Les larmes d’Hokusai

On ne pourra plus jamais regarder la vague d’Hokusai d’un œil fasciné. L’allégorie emblématique de sa puissance et la force irrésistible de sa courbe gracieuse renverront pour longtemps à la désolation de Minamisanriku et de Sendai, ravagées par les flots assassins, sombre horde marine charriant l’anéantissement.

Nul doute que la main du grand maître de l’estampe aurait tremblé devant une telle trahison de son imaginaire. Nul doute que ce peintre sensible et délicat aurait pleuré devant le malheur qui a saisi des milliers de ses compatriotes, et qu’il aurait gravé dans nos mémoires la douleur des enfants effarés devant la violence guerrière envoyée par cet océan qu’on appelle Pacifique.

Comment ne pas être impressionné par la pudeur de ce peuple courageux qui ne montre pas son immense détresse et trouve encore la courtoisie de sourire pour raconter son angoisse et décrire son malheur ? Cette dignité devant l’affront des hasards de la nature et, désormais, devant la possibilité d’un accident nucléaire majeur, contraste avec le nombrilisme proche de l’indécence des réactions franco-françaises après l’explosion du toit de la centrale de Fukushima.

Entre le catastrophisme aussi cataclysmique que prématuré d’une Cécile Duflot et le déni sidérant de ministres refusant de considérer qu’en matière nucléaire le risque zéro n’existe pas, en France comme ailleurs, la sobriété de commentaire qu’exigeait la tragédie a été orpheline.

Bien entendu, la peur atomique ne connaît pas les frontières, pas plus qu’en 1986 le nuage radioactif de Tchernobyl ne pouvait bifurquer en abordant le Rhin. Cette crainte, légitime et justifiée, doit être le socle d’une indispensable lucidité devant une énergie qui ne pourra jamais être banale.

Il est normal que Fukushima réveille les inquiétudes de Fessenheim. Et même sain.
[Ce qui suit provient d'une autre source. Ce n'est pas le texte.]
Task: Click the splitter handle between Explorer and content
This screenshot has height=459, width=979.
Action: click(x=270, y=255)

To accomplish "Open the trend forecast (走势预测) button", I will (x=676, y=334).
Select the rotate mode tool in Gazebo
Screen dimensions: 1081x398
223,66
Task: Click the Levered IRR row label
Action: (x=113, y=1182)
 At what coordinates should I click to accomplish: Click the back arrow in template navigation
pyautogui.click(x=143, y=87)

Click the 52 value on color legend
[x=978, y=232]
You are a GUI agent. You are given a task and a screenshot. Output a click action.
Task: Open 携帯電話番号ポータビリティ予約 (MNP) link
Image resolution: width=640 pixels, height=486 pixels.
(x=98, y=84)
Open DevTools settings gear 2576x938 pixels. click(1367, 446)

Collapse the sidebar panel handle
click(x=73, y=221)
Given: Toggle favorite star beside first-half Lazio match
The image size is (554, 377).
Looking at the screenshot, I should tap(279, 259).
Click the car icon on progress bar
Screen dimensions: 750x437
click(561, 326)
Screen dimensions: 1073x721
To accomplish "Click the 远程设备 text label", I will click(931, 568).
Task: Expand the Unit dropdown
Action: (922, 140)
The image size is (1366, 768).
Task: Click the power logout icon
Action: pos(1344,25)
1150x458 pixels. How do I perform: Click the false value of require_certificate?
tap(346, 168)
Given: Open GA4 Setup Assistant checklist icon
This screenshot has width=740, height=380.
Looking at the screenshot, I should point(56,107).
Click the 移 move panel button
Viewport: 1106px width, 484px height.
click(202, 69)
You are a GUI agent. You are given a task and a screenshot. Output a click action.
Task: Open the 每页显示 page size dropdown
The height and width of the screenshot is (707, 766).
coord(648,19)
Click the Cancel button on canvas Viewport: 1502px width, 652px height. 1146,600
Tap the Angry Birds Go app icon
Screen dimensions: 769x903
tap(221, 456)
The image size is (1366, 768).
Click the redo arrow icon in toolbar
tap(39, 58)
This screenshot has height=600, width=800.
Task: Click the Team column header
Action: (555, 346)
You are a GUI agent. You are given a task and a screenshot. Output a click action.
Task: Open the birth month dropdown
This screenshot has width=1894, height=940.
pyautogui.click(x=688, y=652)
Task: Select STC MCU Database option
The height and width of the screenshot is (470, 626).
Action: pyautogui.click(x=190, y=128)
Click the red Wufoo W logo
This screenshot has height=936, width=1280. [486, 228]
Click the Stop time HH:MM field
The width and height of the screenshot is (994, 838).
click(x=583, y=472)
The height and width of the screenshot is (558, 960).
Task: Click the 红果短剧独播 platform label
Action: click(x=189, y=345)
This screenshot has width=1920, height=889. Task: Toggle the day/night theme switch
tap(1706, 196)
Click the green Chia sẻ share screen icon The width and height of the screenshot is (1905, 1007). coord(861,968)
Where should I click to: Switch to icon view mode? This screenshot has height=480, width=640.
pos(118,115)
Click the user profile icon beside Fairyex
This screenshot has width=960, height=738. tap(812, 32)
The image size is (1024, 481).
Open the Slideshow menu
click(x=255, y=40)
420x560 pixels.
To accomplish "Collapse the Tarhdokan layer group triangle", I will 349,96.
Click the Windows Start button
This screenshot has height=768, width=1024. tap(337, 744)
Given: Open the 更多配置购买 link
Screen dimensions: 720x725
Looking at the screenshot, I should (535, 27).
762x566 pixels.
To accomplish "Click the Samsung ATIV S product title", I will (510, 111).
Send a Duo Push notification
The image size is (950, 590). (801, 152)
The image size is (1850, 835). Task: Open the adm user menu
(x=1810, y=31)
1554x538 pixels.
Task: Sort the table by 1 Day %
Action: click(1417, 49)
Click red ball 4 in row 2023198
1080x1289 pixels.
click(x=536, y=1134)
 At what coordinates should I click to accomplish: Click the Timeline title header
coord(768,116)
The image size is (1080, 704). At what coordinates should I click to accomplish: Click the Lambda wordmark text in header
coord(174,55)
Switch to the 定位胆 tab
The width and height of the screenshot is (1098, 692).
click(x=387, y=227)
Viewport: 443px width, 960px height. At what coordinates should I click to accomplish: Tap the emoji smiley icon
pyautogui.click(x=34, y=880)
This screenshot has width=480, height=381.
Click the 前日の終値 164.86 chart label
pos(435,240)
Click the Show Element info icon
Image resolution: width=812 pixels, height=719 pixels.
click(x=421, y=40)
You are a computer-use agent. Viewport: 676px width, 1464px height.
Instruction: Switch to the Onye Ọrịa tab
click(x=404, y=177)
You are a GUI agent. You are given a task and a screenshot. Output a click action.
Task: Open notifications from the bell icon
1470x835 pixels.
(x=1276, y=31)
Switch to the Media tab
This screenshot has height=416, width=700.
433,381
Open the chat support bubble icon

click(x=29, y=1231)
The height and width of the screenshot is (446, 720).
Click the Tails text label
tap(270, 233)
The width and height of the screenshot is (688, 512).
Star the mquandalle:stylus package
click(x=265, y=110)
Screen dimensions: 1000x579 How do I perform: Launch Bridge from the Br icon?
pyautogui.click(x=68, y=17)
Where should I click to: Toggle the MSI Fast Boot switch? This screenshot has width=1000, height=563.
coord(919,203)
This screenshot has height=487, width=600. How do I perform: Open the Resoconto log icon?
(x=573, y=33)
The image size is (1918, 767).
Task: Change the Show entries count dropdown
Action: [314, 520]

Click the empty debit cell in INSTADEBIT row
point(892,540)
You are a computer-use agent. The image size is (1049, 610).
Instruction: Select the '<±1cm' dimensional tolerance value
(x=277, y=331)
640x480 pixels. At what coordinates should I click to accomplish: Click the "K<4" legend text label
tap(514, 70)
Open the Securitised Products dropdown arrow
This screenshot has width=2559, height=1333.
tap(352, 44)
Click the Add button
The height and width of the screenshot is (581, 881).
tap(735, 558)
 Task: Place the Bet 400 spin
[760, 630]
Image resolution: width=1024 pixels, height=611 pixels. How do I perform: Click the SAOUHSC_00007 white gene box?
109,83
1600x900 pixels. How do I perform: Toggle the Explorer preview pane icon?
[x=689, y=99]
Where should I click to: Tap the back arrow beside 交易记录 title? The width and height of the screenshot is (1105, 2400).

Aucune société responsable et soucieuse de laisser à ses enfants un monde durable ne peut s’affranchir d’une remise en question fondamentale de la dangerosité potentielle de ses choix. Le mythe de la sûreté nucléaire, qui a prospéré sur un passé récent sans incident majeur, ne saurait être admis à la faveur de l’usure sans remise en question permanente.

Si l’Allemagne hésite depuis le milieu des années 90 sur la fermeture de ses centrales, comment la France pourrait-elle faire la sourde oreille à une remise en question de sa stratégie nucléaire, qui, jusqu’au Grenelle de l’environnement, a si longtemps étouffé tout volontarisme pour promouvoir les énergies nouvelles ?

Outre les périls des émissions dans l’atmosphère, la question de l’enfouissement des déchets suffirait à engager un débat dans les profondeurs du pays, et de notre conscience politique. Mais pour l’heure on serait bien avisé de se dépouiller de toute polémique pour être tout entier au côté des Japonais.